Thursday, December 17, 2015



Climate change: A policy based on fraud

The government released a pile of climate change reports today on its Kyoto Protocol CP1 and CP2 (to which we are not a party) obligations. And they expose the naked fraud which lies at the heart of our climate change policy.

First up, Kyoto. Under the Kyoto Protocol, New Zealand had accepted a target of limiting its net average emissions over the to 2008 - 2012 period to gross 1990 levels. Which in practice meant a target of 309.5 million tons over five years. So how did we do? Our emissions kept increasing, and in fact increased by around 20%, but thanks to the net-gross scam, we were able to use forest reductions to cover that. So, we met our CP1 target, fairly, within the (broadly accepted) Kyoto rules. And according to those rules, the surplus can be "banked" against targets for later commitment periods.

But then the real scam begins. Because according to our CP1 "true-up" report, we paid for a huge chunk of our emissions with international units. Most of this is ERU's under Kyoto's Joint Implementation mechanism, and a staggering 86.3 million tons of that came from Ukraine - where huge amounts of credits were issued fraudulently and as part of an international criminal scam. But we're also using 16 million tons of Kyoto Certified Emissions Reductions issued under the Clean Development Mechanism. These are also hugely problematic - around 50% of CERs were issued for destruction of refrigerant gases - gases which had been produced solely so they could be destroyed for credit. Which is why such "credits" are no longer accepted, and cannot be used in Kyoto's second commitment period.

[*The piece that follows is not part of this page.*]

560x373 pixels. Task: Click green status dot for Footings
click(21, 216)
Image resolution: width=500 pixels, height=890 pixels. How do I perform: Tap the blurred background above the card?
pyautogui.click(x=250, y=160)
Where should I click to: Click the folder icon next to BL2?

But Kyoto CP1 Assigned Amount Units can. And by paying for our CP1 obligation with these dubious and possibly fraudulent credits, New Zealand has assured that it has a huge surplus of AAU. 123.75 million tons worth, or about two years worth of emissions. And predictably, we're using this banked credit to "pay" to "meet" our self-imposed CP2 target:
graph-net-position
New Zealand’s projected gross emissions and units acquired over 2013 to 2020 period* (as of 14 December 2015)

Or, to put it simply: we bought fraudulent credit in CP1, we laundered it into AAU, and we're effectively using it to pay to meet our CP2 reductions. And then we'll no doubt try and carry over that surplus (plus any other fraud we can launder) to pretend to meet the (self-imposed, not legally binding) 11% by 2030 target we offered at Paris. And meanwhile, our emissions will just keep on rising.

And this is why other countries no longer support international carbon trading: because its an outright scam. And the fact that New Zealand's climate change policy is based on it speaks volumes about both our honesty and our commitment to real change.